Recognizable, explicable.

But all he sees instead—barely recognizable, and far, far from explicable—is an extended arm, a gloved hand, and the gray barrel of a gun.

*   *   *

The delivery arrives. It comes in two pallets, fifty cartons to a pallet, two units to a carton. That’s two hundred new LudeX consoles, three-quarters of which are on pre-order, meaning they’ll have fifty units on display.

Fifty
.

These will sell out within minutes, literally, which in turn means the rest of the day is going to be a living nightmare—apologizing, explaining, the two things you’re never supposed to do. But whoever said
that
clearly never worked in retail, because it’ll be “I’m sorry, we’re sold out,” followed by “We only got fifty units in,”
all
fucking day.

Frank Bishop signs for the delivery and starts hauling the cartons from the receiving area into the already overloaded stockroom. As the manager, he gets to do this—come into work early on a Saturday, before eight, and strain his back in such a way that he’ll be in pain for the rest of his shift, and probably for a lot longer than that. The two young salesguys will be in at nine, but that’s too late, the stuff has to be ready to go when the doors open—and since he was recently instructed to cut twenty hours a week from payroll there’s no one else here to do it.

It’s his responsibility.

In the loosest possible sense of the word, of course.
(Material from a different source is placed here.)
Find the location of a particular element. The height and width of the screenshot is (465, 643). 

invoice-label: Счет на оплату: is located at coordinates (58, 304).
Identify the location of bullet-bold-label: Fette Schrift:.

Because Frank Bishop knows what responsibility means, he’s had plenty of it in his day, and doing
this
job? Getting LudeX consoles onto the shelves of a PalEx store in a suburban mall in upstate New York in time for a 9
A.M.
onslaught by an army of pimply geeks? That barely qualifies.

But Frank is happy to have the job. There’s no question about that. At forty-eight, and in the current climate, he could just as easily have landed on the scrap heap. There are days when this certainly feels like the scrap heap, but most of the time he just gets on with it.

He has bills to pay.

It’s as simple as that, his life reduced to a monthly sequence of electronic bank transfers.
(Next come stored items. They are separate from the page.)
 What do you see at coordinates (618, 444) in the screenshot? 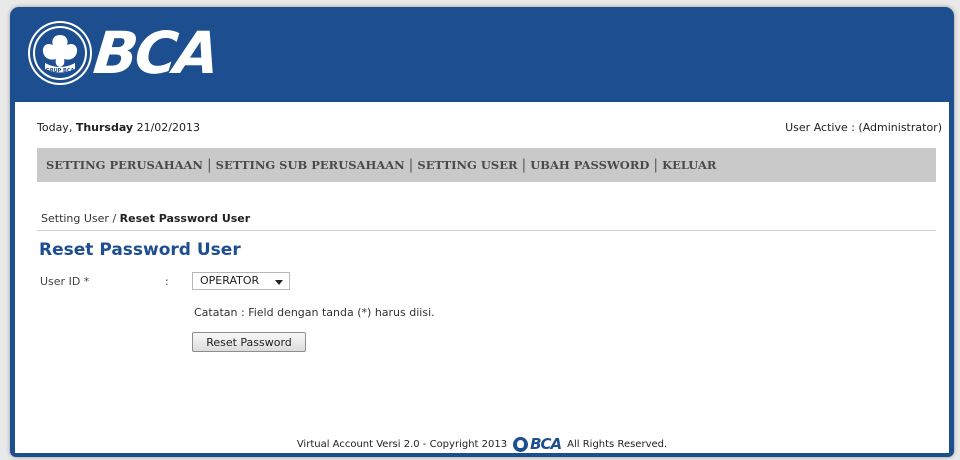
I see `footer-rights: All Rights Reserved.` at bounding box center [618, 444].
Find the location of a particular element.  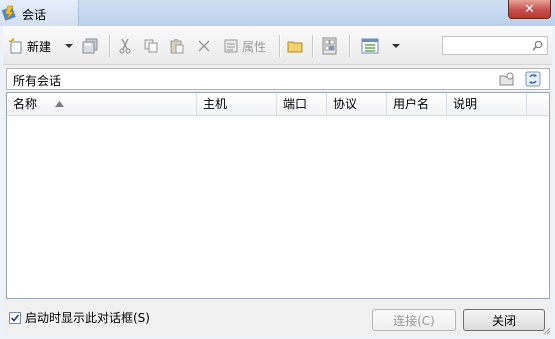

column-header-host: 主机 is located at coordinates (237, 104).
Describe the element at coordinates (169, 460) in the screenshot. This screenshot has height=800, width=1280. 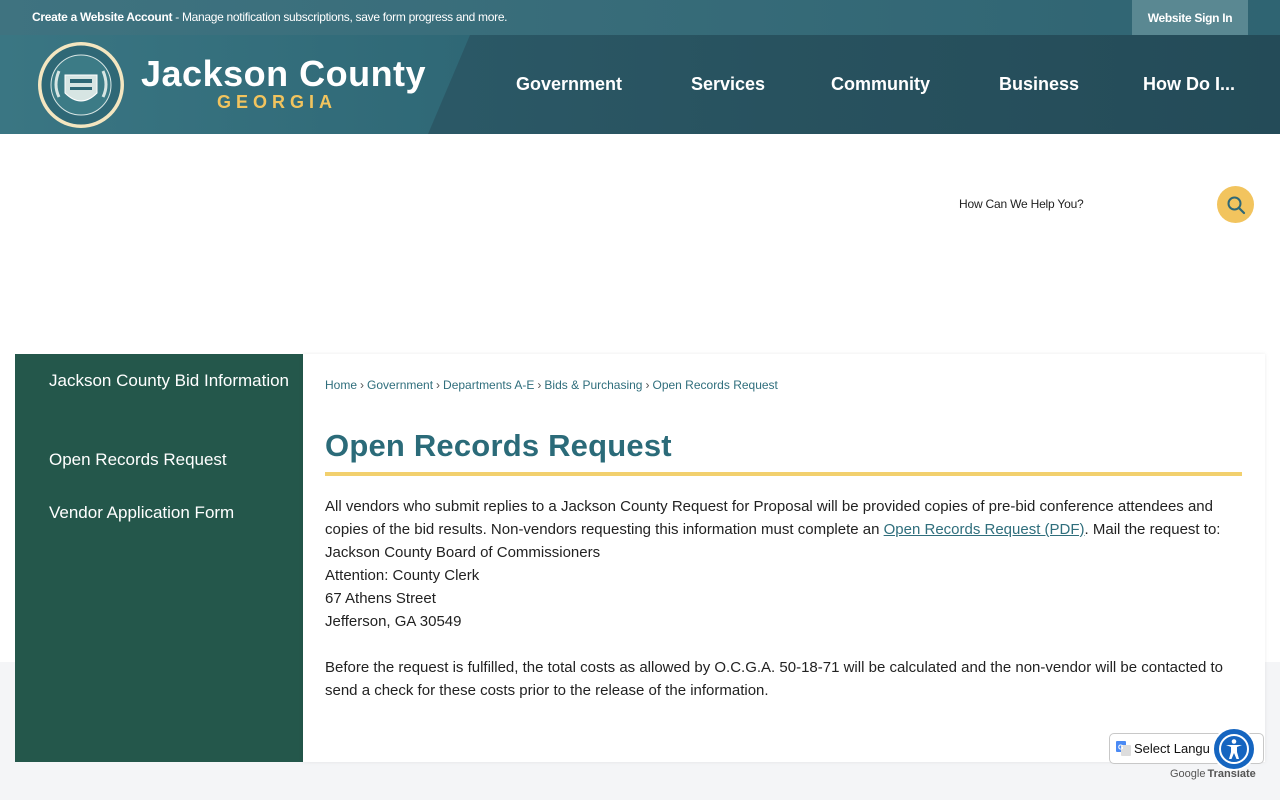
I see `sidebar-item-open-records-request: Open Records Request` at that location.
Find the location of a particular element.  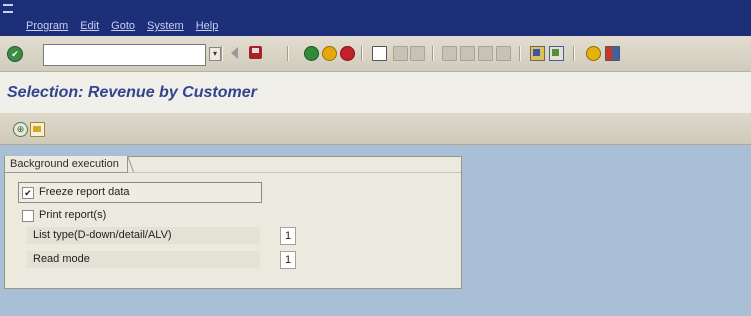

print-report-checkbox is located at coordinates (28, 216).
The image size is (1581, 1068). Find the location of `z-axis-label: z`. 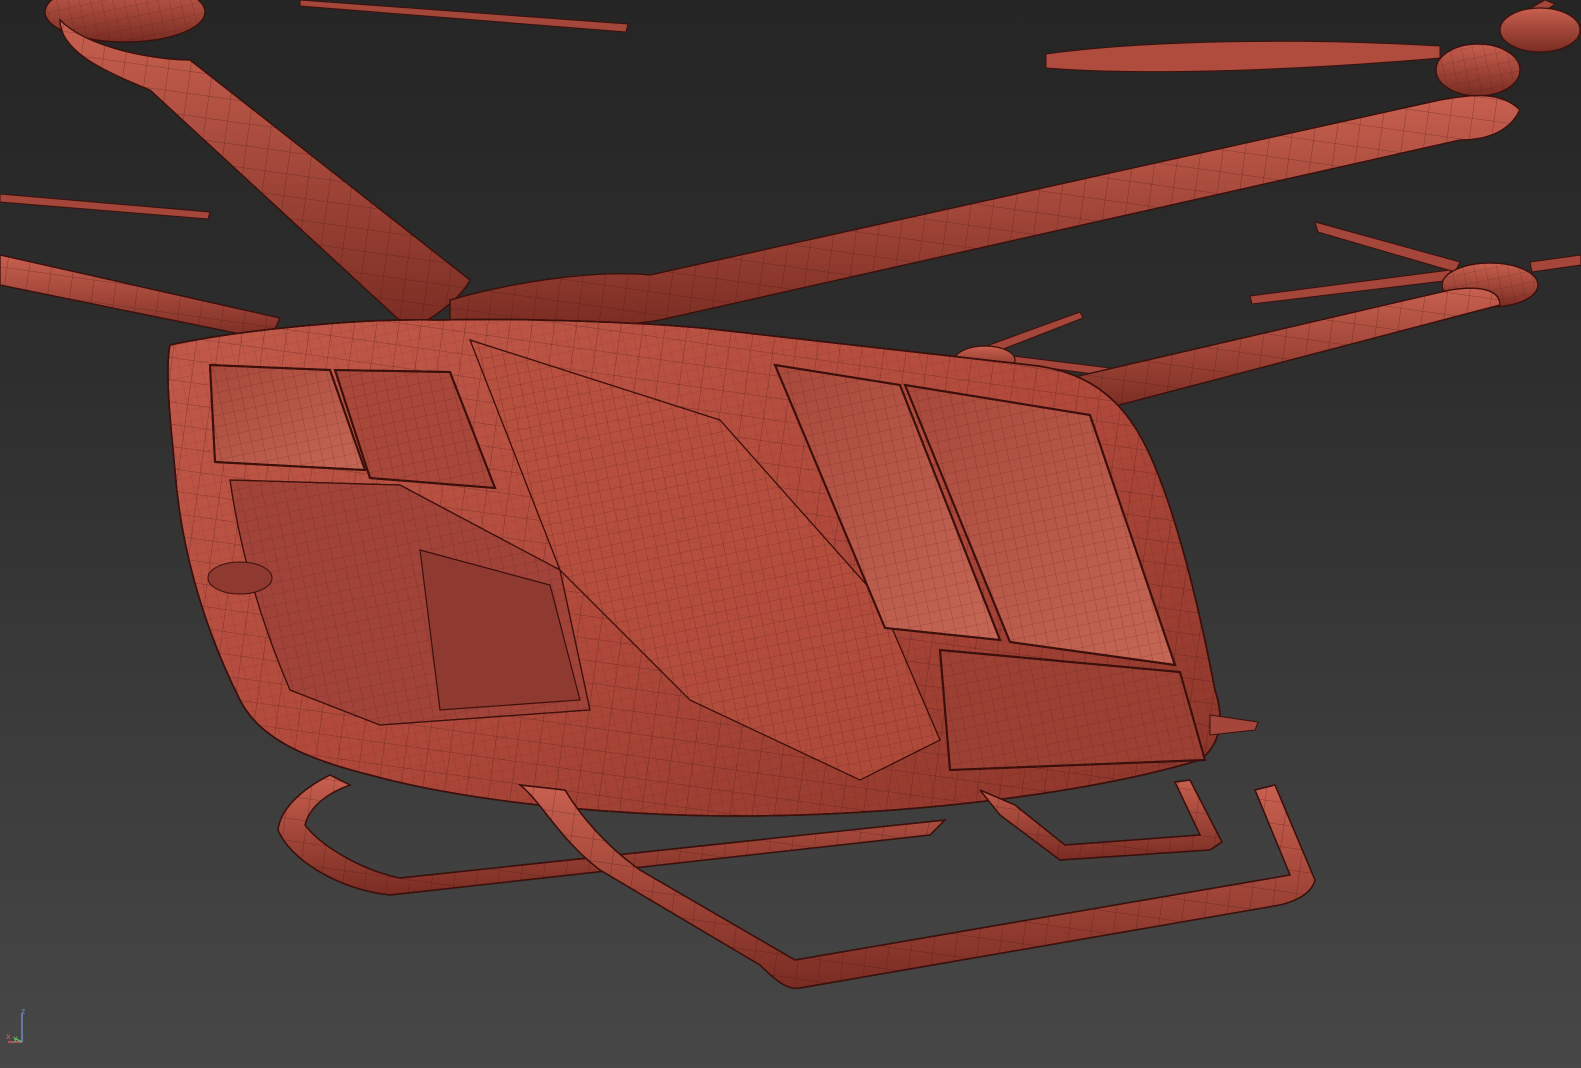

z-axis-label: z is located at coordinates (24, 1012).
College fees, allowances, rent, utilities, car, food.

Fuck.

Close his eyes for a second and Frank can be right back before any of this got started, twenty-five, thirty years ago—a different world, and one in which this degree of a financial straitjacket was something he only ever associated with his parents, with that whole generation.

It wasn’t going to happen to him, though. Not a chance.
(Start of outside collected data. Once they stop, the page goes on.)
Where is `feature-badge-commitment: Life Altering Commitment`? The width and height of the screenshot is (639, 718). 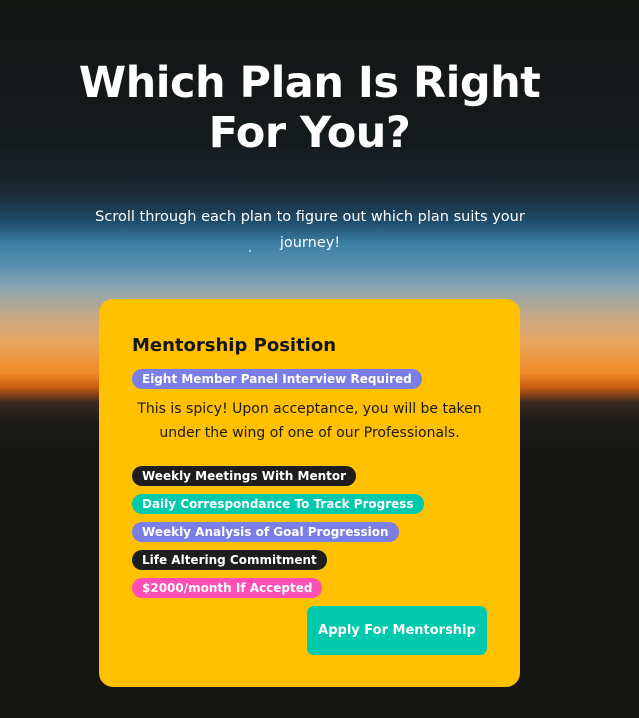 feature-badge-commitment: Life Altering Commitment is located at coordinates (230, 560).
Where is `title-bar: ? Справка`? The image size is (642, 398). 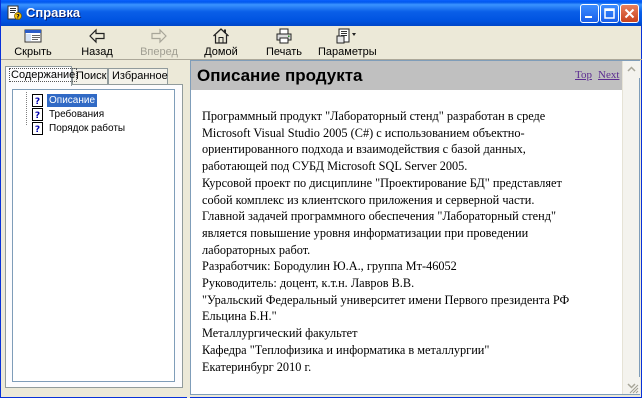 title-bar: ? Справка is located at coordinates (322, 13).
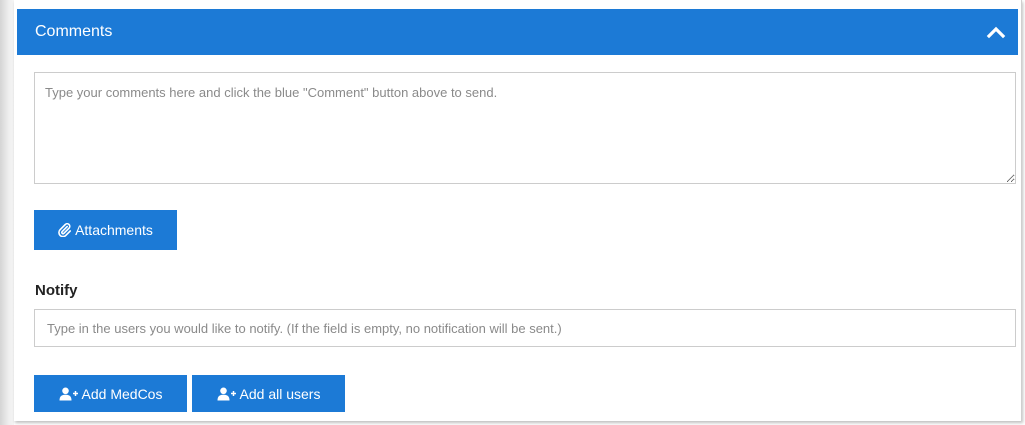  I want to click on panel-header: Comments, so click(518, 32).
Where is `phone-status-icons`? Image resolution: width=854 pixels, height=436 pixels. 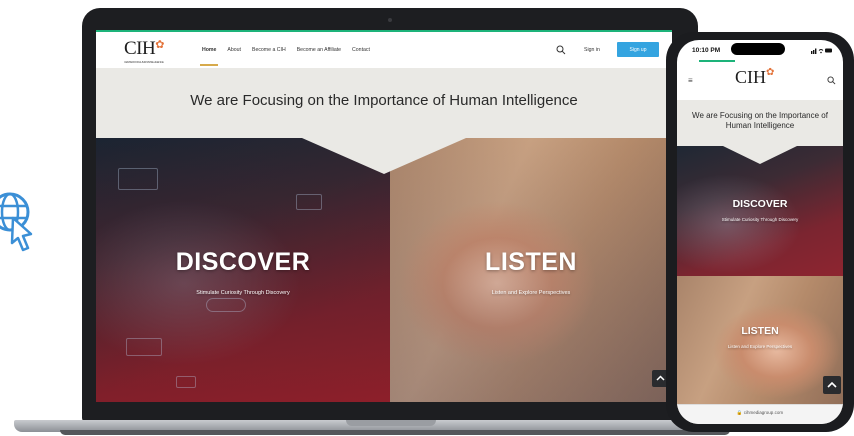 phone-status-icons is located at coordinates (822, 52).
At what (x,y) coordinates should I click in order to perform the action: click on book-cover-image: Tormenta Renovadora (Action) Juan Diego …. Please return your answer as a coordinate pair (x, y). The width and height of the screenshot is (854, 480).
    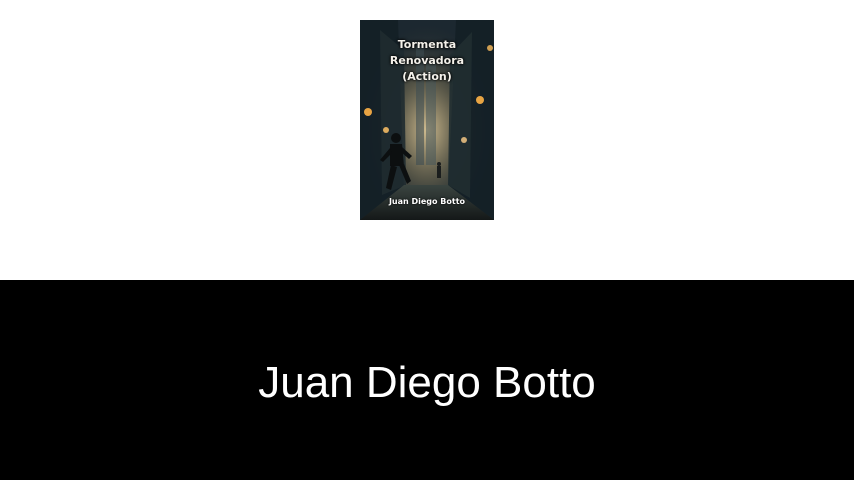
    Looking at the image, I should click on (427, 120).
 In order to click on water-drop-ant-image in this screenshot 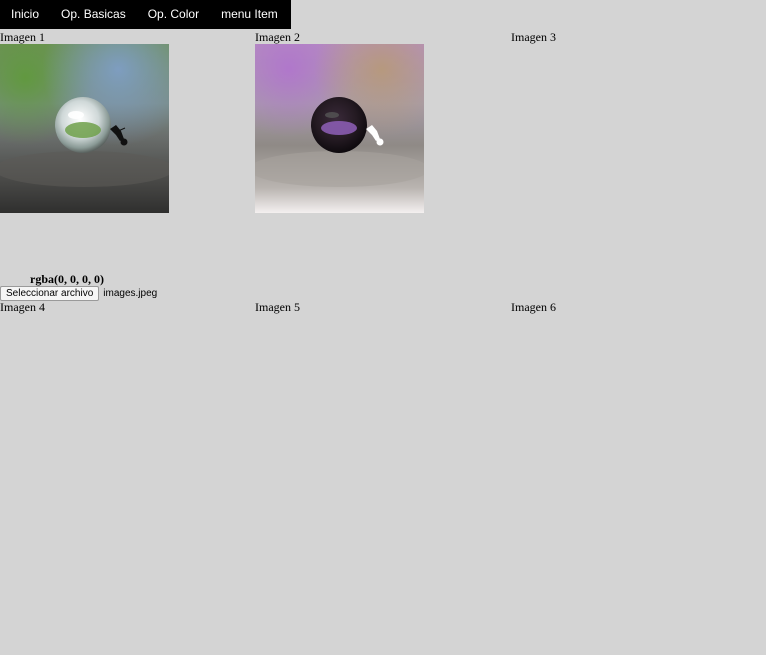, I will do `click(84, 128)`.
But then who paid for him to go to college? Exactly. And arrogant little prick that he was, he took every bit of it for granted, never once imagining, for example, that his old man might have had other things he could be doing besides working his ass off holding down two jobs he more or less hated.

One of which, ironically, was not unlike this one.

Frank exhales loudly, no one around to hear him, and reaches down for another carton.

He carries it into the stockroom and adds it to the pile by the main door.

Back then, as well, it was all about possibilities opening up—relationships, career moves, the
world
. Now it’s the opposite, possibilities are closing down all around him. The world? Forget about it. Career moves? He’s lucky to
have
this job, and there aren’t any others out there waiting for him. As for relationships, well … unless it’s paid for or virtual, that ship’s
sailed
.

Frank exhales again, even louder this time.

Is there anything less attractive than self-pity?

Not really, but at least he knows how to bitch-slap it back into place whenever it gets out of hand. Because the truth is he doesn’t really feel sorry for himself at all. He has two kids that he adores, and even though they’re both off at college now, he is completely and utterly defined by them. The world of twenty-five years ago, for all its breathless sense of expectation, of the open road ahead, didn’t have
them
in it. This one does, and that’s all that matters. This one, for all its oppressive sense of disappointment, of the economic jackboot in the face, is infinitely superior.

When he has carried in the last carton, Frank rips one open. This will be his first look at the new, long-awaited LudeX upgrade.

Like he gives a crap.

He takes a unit box out and turns it over. The sight of the Paloma Electronics logo, the powder blue stripe, sets off a tiny ripple of anxiety in his brain.